Se ele mesmo diz que um tema eminentemente ambiental, como é a questão climática, acabou por gerar a principal negociação econômica do mundo, não deveria ao menos enxergar vasos comunicantes entre supostos "três pilares"?
Quando John Elkington lançou essa metáfora para sensibilizar executivos de multinacionais, ele se referia a lucro, gente e planeta, termos que em sua língua começam pela letra "p": "profit", "people" e "planet" (ver resenha do clássico de Elkington no Valor de 27/09/2011, p. D10). Não tinha como imaginar que, quinze anos depois, seu insight seria usado para se vender a ladainha de que as sociedades se apoiariam em três pilares distanciados e paralelos.
País deveria defender igualdade na cúpula voltada a "repensar o
desenvolvimento" do mundo
Muito antes da emergência do ideal da sustentabilidade, já se mostrava impossível separar o econômico do social e vice-versa. Além disso, quando se evoca o processo de desenvolvimento, não é possível ignorar a importância crucial de ao menos três outras esferas: política, cultural e psicológica. Boa pedagogia faz com que sejam evitadas em treinamentos empresariais, já que seu objeto não é o conjunto da sociedade.

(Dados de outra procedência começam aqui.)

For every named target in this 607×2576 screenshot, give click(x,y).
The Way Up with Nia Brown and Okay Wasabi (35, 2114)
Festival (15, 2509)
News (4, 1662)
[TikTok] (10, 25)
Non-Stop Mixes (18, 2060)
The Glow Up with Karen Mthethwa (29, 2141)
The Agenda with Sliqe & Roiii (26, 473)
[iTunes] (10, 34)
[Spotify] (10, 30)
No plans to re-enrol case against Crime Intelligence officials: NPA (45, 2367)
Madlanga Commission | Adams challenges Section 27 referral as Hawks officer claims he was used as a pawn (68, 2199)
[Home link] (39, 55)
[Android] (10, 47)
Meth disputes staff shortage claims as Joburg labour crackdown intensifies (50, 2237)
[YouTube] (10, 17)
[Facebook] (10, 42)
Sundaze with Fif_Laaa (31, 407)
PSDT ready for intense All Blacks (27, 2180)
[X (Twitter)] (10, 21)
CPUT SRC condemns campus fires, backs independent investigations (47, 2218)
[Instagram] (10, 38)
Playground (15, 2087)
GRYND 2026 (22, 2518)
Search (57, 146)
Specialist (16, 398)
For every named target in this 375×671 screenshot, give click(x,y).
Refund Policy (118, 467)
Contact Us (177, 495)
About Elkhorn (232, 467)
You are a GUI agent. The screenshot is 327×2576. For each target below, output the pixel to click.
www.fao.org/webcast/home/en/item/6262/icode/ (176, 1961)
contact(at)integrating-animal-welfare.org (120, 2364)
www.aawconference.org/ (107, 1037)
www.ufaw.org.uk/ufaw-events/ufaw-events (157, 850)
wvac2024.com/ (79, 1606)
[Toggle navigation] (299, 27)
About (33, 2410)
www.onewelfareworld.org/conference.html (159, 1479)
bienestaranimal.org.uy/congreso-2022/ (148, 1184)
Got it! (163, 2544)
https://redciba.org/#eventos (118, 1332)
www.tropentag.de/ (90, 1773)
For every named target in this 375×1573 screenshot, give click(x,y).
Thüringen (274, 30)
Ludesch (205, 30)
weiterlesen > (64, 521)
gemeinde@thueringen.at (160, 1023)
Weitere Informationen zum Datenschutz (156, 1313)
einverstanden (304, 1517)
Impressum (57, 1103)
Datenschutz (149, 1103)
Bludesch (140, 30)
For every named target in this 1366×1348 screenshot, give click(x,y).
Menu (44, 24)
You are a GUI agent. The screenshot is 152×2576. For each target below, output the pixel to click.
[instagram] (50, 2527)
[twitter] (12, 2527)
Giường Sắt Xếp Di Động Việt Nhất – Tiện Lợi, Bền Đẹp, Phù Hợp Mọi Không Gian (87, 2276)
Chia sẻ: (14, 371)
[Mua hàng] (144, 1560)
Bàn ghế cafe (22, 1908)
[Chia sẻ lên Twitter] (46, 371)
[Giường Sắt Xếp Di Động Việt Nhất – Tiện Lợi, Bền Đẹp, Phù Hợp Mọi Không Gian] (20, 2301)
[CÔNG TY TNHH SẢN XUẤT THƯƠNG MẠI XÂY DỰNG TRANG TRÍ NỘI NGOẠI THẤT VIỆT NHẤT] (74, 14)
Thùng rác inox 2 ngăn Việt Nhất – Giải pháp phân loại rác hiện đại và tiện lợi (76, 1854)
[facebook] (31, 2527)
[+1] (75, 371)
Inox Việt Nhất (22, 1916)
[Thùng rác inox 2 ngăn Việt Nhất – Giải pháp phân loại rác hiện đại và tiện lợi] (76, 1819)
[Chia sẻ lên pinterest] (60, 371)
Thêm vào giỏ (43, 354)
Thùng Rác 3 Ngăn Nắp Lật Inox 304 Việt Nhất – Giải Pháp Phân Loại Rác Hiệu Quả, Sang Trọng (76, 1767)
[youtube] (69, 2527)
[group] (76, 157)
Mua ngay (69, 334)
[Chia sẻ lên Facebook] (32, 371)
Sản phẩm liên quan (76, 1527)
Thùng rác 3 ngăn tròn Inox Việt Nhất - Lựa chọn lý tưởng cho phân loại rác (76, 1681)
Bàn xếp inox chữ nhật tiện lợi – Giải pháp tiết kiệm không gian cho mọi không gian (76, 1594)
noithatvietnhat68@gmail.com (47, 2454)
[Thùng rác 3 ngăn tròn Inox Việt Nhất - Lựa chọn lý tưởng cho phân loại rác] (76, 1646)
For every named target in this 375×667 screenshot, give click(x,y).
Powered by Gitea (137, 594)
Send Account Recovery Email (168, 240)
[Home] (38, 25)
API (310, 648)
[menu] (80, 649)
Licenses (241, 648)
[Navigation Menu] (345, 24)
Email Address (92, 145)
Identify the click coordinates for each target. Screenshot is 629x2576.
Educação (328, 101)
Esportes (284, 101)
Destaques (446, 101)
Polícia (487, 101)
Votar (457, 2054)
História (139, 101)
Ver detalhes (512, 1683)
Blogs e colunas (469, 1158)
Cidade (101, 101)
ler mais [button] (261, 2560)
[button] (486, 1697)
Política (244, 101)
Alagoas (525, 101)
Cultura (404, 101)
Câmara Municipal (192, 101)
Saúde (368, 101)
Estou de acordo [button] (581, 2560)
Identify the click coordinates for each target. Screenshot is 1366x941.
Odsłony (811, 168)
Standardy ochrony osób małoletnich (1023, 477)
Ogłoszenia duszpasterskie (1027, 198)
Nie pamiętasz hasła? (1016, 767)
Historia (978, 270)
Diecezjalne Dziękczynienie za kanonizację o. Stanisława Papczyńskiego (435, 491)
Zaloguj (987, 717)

E se o truque for rebater tal crítica com a chicana de que todas as outras esferas seriam partes da dimensão social, então fica muito mais grave o problema da conexão que a economia mantém com a biosfera (ambiente), ambas reagindo a uma incomensurável imensidão que seria o "social". Enfim, por ser todo o alicerce do desenvolvimento humano, o ambiente não pode ser retoricamente rebaixado a mero fator de um trinômio.
Mesmo supondo-se que as dimensões do desenvolvimento sustentável pudessem ser reduzidas aos três pilares dos negócios, eles não seriam assimiláveis a pilotis de um prédio. Nesse reducionismo, a metáfora precisaria realçar o caráter poroso das intersecções. Afinal, os supostos "pilares" da sociedade são atravessados por fluxos que permanentemente se misturam. Uma osmose que torna a integração dos vetores de desenvolvimento o nó górdio do processo.
Ora, é exatamente essa integração que deveria demover o Brasil de assumir na preparação da Rio+20 o positivismo dos "três pilares". Essencialmente porque é o combate às desigualdades - tanto entre as nações (eufemisticamente chamadas de "assimetrias"), quanto nacionais (principalmente, mas não apenas de renda) - que dá a liga do desenvolvimento sustentável, seja quantos forem seus imaginários "pilares". Como as mais cruciais desigualdades são reproduzidas antes de tudo por razões ideológicas, o Brasil não deveria enfiar essa viola no saco.
Mas há outra revelação igualmente chocante na entrevista de nosso "sherpa": explícita afinidade com comportamento dos EUA, em contraposição ao da Europa, alvo de sistemática e repetida desqualificação.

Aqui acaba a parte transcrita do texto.